Description of the task: Copy the lines of the listing word for word, starting at the line containing "The width and height of the screenshot is (1497, 812)." and ending at the line containing "Looking at the screenshot, I should click(x=287, y=258).".

Material to process:
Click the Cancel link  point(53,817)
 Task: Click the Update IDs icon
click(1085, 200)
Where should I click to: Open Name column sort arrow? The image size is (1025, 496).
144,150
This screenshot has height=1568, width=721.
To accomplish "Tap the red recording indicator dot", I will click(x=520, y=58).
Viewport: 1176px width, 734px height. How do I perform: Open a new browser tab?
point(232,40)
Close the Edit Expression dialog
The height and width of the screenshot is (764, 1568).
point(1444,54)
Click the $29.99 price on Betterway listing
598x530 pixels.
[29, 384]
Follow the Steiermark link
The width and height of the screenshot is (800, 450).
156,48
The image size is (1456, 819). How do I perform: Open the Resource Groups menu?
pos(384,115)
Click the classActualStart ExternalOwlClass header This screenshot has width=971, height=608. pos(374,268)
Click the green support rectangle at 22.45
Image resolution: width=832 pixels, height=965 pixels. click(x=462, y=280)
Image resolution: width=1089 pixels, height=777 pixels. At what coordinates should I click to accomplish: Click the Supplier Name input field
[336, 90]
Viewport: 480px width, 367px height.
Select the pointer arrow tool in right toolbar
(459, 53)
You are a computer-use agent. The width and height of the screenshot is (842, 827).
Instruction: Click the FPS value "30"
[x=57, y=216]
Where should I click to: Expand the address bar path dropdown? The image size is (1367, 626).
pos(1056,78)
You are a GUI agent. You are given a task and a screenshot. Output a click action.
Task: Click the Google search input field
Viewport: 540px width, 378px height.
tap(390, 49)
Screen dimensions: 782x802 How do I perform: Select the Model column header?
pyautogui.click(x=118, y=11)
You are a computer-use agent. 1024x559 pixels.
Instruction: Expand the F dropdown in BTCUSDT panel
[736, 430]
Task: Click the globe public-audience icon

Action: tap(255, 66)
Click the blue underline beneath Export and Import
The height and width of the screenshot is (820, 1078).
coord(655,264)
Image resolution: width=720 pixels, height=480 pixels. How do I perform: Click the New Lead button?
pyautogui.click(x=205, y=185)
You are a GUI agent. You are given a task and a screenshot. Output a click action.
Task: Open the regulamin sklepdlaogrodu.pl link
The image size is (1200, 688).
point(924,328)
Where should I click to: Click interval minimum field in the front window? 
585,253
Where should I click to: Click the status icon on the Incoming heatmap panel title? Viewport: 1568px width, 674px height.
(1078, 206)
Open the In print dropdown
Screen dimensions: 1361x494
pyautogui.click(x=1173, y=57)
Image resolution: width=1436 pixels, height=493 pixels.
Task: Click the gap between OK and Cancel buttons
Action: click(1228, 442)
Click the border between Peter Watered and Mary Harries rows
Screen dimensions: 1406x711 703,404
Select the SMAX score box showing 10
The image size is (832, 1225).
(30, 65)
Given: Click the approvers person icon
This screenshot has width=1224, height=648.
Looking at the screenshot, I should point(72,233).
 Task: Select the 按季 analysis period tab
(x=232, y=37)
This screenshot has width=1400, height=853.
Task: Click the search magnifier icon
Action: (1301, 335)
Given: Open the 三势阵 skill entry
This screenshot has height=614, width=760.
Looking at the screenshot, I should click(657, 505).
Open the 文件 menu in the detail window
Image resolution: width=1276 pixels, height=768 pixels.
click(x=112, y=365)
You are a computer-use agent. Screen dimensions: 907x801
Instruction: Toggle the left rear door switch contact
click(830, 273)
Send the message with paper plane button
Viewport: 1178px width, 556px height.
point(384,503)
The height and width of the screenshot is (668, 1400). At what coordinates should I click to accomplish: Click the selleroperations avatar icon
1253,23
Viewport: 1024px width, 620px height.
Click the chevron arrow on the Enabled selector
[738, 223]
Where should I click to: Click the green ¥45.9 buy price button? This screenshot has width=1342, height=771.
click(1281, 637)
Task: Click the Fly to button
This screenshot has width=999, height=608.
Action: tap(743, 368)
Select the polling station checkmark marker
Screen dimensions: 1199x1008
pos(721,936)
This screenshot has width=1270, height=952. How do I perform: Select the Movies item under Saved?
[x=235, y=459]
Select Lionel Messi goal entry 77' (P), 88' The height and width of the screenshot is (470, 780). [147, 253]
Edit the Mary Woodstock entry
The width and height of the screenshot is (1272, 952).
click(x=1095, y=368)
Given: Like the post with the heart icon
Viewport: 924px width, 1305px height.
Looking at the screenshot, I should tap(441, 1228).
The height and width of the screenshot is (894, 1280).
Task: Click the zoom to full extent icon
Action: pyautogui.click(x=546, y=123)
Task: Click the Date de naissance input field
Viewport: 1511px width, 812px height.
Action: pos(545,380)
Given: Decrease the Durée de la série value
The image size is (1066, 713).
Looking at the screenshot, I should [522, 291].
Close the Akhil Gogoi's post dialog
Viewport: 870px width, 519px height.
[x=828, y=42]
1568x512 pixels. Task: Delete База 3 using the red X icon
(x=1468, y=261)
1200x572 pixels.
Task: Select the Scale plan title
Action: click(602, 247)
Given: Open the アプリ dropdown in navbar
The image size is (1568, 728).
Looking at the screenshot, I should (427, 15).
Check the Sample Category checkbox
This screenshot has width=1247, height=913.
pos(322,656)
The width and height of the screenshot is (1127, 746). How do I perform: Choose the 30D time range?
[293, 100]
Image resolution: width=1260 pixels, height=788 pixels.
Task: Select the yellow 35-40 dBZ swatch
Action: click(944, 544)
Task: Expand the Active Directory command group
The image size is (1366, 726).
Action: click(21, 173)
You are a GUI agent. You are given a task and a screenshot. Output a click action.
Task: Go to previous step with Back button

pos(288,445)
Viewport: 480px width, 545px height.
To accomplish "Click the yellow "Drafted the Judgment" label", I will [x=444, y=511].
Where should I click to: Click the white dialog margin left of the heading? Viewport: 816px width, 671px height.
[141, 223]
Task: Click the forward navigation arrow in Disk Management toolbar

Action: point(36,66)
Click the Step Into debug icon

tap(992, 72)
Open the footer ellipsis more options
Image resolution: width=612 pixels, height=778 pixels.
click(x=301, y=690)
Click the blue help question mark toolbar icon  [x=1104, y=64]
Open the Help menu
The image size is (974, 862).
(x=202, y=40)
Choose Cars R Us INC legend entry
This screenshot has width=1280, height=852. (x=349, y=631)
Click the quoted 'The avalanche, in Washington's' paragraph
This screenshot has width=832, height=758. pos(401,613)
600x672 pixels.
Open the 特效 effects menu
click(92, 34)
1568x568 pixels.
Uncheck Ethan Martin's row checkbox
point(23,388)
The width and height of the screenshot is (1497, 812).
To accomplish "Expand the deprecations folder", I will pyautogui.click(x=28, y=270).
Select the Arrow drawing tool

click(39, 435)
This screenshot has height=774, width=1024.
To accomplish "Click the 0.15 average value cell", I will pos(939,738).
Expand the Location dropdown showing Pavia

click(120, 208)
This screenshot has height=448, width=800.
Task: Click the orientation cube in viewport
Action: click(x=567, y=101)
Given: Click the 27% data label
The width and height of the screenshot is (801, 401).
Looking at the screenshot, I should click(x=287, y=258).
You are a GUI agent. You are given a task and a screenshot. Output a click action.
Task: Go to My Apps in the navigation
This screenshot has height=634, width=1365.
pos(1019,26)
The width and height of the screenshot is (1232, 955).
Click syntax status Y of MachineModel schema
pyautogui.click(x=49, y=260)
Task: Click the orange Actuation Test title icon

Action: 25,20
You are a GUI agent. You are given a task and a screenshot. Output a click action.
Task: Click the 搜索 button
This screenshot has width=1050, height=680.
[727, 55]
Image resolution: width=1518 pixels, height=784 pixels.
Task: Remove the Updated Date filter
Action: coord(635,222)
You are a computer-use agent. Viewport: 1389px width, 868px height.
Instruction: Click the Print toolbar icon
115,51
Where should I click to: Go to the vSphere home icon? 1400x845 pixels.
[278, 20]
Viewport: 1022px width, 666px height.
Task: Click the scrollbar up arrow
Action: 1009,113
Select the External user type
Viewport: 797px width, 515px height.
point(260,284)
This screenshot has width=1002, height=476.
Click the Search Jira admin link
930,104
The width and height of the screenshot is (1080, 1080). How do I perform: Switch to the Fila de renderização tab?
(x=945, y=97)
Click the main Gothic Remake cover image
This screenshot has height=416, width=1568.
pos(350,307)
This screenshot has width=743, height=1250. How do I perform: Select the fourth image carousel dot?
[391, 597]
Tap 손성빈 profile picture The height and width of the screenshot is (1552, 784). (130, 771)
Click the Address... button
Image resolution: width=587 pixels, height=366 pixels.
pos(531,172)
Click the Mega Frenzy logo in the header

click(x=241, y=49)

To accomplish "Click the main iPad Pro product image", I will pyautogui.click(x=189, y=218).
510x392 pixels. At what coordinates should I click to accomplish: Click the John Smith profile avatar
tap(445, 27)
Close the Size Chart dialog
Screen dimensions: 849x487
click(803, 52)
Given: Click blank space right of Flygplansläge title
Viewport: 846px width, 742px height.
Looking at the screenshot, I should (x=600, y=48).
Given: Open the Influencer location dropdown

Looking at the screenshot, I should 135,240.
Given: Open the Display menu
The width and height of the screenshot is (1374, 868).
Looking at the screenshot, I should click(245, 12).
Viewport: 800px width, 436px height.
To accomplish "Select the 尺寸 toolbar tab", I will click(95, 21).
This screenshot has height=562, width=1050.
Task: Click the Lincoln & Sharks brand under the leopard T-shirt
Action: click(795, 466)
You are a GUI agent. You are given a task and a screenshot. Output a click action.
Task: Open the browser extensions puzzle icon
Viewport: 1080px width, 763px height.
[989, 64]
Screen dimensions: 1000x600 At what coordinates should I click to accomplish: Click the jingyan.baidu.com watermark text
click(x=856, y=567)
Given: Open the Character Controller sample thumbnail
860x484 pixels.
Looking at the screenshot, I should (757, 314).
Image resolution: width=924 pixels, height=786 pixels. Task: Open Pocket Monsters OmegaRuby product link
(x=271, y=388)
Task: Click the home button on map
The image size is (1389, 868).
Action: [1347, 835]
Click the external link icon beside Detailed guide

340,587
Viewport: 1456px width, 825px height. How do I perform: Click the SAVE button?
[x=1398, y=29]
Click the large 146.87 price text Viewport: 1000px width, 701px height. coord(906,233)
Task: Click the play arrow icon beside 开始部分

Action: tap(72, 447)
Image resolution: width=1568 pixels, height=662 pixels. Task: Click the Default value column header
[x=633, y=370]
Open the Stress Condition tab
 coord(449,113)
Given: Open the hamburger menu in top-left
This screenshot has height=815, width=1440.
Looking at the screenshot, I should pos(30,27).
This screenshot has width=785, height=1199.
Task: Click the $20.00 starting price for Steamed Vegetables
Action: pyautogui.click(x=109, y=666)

Result of this task:
The width and height of the screenshot is (1497, 812).
To accomplish "Expand the deprecations folder", I will pyautogui.click(x=28, y=270).
Select the Arrow drawing tool

click(39, 435)
This screenshot has height=774, width=1024.
To accomplish "Click the 0.15 average value cell", I will pos(939,738).
Expand the Location dropdown showing Pavia

click(120, 208)
This screenshot has height=448, width=800.
Task: Click the orientation cube in viewport
Action: click(x=567, y=101)
Given: Click the 27% data label
The width and height of the screenshot is (801, 401).
Looking at the screenshot, I should click(x=287, y=258).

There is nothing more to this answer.